<VV> Fuel Leak / lug nuts
Joel McGregor
joel at joelsplace.com
Fri Sep 28 22:42:40 EDT 2018
My truck calls for 450-500 ft lbs of torque. My arms aren't calibrated for that so I carry a torque wrench on my truck. It takes pretty much all my weight on a 5' to get them there. As I'm typing that I realized that is way off. A 5' bar should get them close to 1000 ft-lbs. I guess my digital wrench is way off. I hope I'm not ruining my studs. No problems so far. I set it at 450 with anti-seize.
Joel McGregor
________________________________________
From: Hugo Miller [Hugo at aruncoaches.co.uk]
Sent: Friday, September 28, 2018 11:48 AM
To: Joel McGregor; virtualvairs at corvair.org
Subject: Re: <VV> Fuel Leak / lug nuts
And of course some people think that if they do the nuts up tight enough
they won't come off.

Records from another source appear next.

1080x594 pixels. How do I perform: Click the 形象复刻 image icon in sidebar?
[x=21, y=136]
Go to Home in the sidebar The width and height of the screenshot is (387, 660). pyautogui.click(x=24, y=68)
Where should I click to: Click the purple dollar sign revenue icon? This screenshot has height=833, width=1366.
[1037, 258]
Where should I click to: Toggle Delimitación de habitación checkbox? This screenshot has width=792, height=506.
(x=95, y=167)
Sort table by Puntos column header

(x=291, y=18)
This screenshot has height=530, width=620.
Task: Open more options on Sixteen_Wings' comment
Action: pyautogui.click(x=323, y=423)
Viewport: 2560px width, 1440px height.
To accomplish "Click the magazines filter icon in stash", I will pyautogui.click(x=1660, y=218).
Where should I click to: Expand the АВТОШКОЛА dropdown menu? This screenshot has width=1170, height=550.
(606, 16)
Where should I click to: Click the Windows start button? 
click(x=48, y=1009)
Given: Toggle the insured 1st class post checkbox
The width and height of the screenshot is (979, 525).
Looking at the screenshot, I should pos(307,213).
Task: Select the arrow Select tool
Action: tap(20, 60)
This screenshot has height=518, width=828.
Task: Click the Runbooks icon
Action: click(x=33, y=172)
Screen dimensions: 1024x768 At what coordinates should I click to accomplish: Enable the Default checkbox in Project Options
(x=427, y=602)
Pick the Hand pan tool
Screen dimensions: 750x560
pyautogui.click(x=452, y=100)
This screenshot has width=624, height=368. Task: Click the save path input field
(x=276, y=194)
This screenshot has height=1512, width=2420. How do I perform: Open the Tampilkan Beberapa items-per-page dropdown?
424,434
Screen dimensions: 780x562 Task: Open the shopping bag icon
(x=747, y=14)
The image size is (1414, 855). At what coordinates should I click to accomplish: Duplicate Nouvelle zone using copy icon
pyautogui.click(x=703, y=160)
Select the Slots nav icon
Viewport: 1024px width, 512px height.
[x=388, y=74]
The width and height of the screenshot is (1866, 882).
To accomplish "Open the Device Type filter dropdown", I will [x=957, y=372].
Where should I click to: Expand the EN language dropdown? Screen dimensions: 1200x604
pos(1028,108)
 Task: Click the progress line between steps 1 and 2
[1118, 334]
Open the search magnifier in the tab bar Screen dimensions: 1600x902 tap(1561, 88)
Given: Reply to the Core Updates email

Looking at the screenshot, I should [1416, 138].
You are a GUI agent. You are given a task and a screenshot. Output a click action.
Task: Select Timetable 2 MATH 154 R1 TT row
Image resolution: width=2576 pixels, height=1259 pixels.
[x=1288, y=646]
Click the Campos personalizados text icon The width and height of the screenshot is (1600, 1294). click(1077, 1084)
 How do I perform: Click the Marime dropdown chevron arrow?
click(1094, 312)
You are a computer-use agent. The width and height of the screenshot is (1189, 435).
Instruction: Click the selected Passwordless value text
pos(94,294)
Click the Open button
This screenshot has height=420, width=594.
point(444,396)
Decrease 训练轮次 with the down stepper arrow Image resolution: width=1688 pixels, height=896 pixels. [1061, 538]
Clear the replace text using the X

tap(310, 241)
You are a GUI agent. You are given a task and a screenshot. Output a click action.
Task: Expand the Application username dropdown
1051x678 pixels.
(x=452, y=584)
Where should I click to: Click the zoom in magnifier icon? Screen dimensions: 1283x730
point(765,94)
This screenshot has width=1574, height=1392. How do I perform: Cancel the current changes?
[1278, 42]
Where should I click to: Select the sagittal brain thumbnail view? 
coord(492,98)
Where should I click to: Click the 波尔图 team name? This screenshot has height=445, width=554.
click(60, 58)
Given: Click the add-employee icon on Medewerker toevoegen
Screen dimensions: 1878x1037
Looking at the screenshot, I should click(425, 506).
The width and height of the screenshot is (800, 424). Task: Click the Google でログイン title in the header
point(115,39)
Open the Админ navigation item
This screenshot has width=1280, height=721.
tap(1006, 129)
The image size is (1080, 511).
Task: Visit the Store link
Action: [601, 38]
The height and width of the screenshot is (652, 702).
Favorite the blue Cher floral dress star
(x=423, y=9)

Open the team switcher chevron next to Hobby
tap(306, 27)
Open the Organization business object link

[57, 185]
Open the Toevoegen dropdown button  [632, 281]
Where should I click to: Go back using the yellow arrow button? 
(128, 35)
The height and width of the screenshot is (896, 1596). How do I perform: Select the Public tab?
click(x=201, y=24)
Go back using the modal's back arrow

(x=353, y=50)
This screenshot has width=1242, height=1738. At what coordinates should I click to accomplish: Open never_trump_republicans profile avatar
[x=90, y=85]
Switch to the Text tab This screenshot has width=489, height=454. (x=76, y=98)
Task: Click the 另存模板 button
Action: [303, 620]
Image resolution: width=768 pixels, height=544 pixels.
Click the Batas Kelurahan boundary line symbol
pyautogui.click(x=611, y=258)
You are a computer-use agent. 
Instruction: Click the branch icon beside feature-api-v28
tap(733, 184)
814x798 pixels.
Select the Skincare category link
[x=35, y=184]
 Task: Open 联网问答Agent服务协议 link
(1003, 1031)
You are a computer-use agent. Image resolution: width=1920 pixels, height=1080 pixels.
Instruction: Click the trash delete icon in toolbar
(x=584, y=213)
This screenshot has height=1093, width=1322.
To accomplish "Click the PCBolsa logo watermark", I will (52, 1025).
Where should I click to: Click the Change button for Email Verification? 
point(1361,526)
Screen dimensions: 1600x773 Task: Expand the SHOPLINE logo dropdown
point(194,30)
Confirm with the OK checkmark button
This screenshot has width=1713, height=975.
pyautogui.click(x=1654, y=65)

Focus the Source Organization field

They then stretch the stud beyond its elastic limit as
you lose most of the 'spring' force that keeps it all together. That's if
they haven't stretched the threads first.
I have never used a torque wrench on wheel nuts on my buses - I do them up
by feel - they don't need to be too tight if all faces are clean and the
threads are not stiff. I never check them, and I've never had a problem
ever. The plus side of using lube on the threads is that you can get them
apart again.
Another sort of related comment - I notice that coarse (UNC) threads are
widely used on American vehicles. In the UK we used to use BSF (British
Standard Fine) and Whitworth (which co-incidentally has the same pitch as
UNC). Then we went over to UNF threads, with UNC only being used on the
bottom of studs or in aluminium. Now of course everything is metric, which I
hate. It is an artificial system imposed by Napoleon on the countries he
conquered - every measurement is supposed to be a tiny fraction of the
circumference (or maybe diameter?) of the Earth. (Of course, if it is a
fraction of the circumference, it cannot also be a fraction of the
diameter!). Traditional measurements, on the other hand, are based on the
human body. The decimal system is divisible only by 2 and 5, whereas the
traditional 'duodecimal' system divides by 2,3,4 and 6. Plus the fact that
centimetres are not included in the S.I. metric system, so you get
measurements given in hundreds of millimetres. If I told you I was 5' 10"
tall, you would know immediately what that looked like. If I told you I was
1.778 metres you wouldn't have a clue.